Internally a program will presumably decode UTF-8 into whatever format it
uses. As for being stored on disk, what if the disk is on a LAN consisting
of PC's and Macs? Should it be stored in little-endian or big endian order?

What if two (or more) programmers work on the same code, each using a different
system?

What if the same one programmer takes some code home and uses a different
system than at work?

No problem with UTF-8, lots of problems otherwise.

*** if you worry about this, then you can use a BOM (signature);
*** for example, windows nt notepad and win98 wordpad
*** write it and recognize it.
*** i have got some java code that auto-detects it and
*** instantiates a matching Reader object.

Besides, UTF-16 can only contain the first plane. Even though, strictly
speaking, Unicode is 16-bit, the ISO standard (is it 10646?) is 32-bit.

*** no. it is UCS-2 that can only contain the first plane.
*** UTF-16 encodes ("contains") the first 17 planes.

Most importantly (to me, anyway), there are millions++ lines of code
already written in 7-bit ASCII. A UTF-8 compiler can still compile them.
A 16-bit (or a 32-bit) compiler cannot unless it has two input processors.

*** as with the mentioned piece of java code, you could do that
*** with a flexible input function/object. most compilers have a command
*** line flag for the encoding, and they could do signature detection, too.

> o The characters are all 16-bits in the BMP,

At this time they are. In the future they may not be. What if you want to
write a program that uses Ugarithic text for its output? AFAIK, that is not
in the BMP.

*** no. the BMP is the Basic Multilingual Plane, i.e., the first plane.
*** its codes always fit into 1x16b.
*** if Ugarithic gets onto plane 1, then it is not going to be
*** in the BMP per definitionem and will need 2x16b in UTF-16, 21b in UTF-32.

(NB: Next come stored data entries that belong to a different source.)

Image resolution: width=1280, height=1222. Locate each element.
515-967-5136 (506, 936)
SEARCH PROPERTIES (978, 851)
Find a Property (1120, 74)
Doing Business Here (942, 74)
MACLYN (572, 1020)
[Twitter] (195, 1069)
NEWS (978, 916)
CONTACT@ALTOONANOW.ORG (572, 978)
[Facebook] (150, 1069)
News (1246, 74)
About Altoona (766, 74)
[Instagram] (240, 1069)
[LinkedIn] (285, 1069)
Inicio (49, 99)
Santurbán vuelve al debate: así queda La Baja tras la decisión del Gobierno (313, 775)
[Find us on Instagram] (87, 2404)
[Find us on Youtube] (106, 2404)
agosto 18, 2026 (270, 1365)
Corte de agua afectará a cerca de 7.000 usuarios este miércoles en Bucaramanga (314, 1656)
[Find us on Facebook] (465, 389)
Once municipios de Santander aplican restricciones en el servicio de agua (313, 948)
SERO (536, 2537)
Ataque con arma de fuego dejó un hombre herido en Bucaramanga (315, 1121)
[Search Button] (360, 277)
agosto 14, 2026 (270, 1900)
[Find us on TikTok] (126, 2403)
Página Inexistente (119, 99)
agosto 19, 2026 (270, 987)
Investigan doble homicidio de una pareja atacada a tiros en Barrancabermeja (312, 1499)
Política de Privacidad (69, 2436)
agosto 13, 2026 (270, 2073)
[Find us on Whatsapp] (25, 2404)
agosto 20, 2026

> o There is less text expansion for non-Latin languages.

Yes, but with a well written expansion library (that I have been proposing)
it happens fast and is completely transparent to the compiler writer.

> o There are programmatic ways of handling Unicode text via TCHAR that
> reduces the impact on code. If you don't unthread UTF-8 to UTF-16, text
> processing becomes somewhat uglier.

Again, that can be completely transparent. More importantly, TCHAR is of
different sizes in different OS's. For example, under Windows 95+/NT, TCHAR
is 16 bits wide. Under FreeBSD (and probably other Unices) it is 32 bits
wide.

*** TCHAR on win95/98 is always 8b=char and assumes SBCS or MBCS.
*** TCHAR on win nt/2000 is either the same or is 16b Unicode,
*** depending on #define UNICODE and #define _UNICODE
*** i have dealt with this myself for 2 years now.
*** nt does have both flavors of api entry points,
*** with different function names.

Take for example the computer I am writing this message on: An old
Pentium 100 with two OS's installed. Sometimes I boot to Windows 95,
sometimes to FreeBSD. I store most of my source code on the Windows
partition of the hard disk because FreeBSD can read and write files
from and to the Windows file system but Windows cannot do the same
with the BSD file system.

I edit the same exact files under both systems. The only incompatibility
is that Windows inserts carriage returns before line feeds and Unix
does not. But editors on both system can handle this minor quirk.
So can compilers.

Suppose I wanted to use unencoded Unicode. I would constantly have
to convert each file between Windows 16-bit TCHAR and Unix 32-bit
TCHAR. That would be a major annoyance. I would also most likely
end up with a corrupt file when I would accidentally open the
file in one format under a different OS and wrote to it. I have
no doubt this would happen sooner or later no matter how careful
I was.

*** once you are in a file system, there is no such thing
*** as "unencoded Unicode". it always follows some encoding scheme.
*** this may be one of the UTF's, or SCSU, or something else.
*** this would also include the implicit or explicit (BOM)
*** declaration of the encoding including its byte order.
*** explicit specifications could also be external to the file itself,
*** as a file attribute or similar.
*** other encodings should then be able to be specified, too.
*** aside from some form of specifying the file encoding, your editor
*** on either system could be set to save in any encoding desirable.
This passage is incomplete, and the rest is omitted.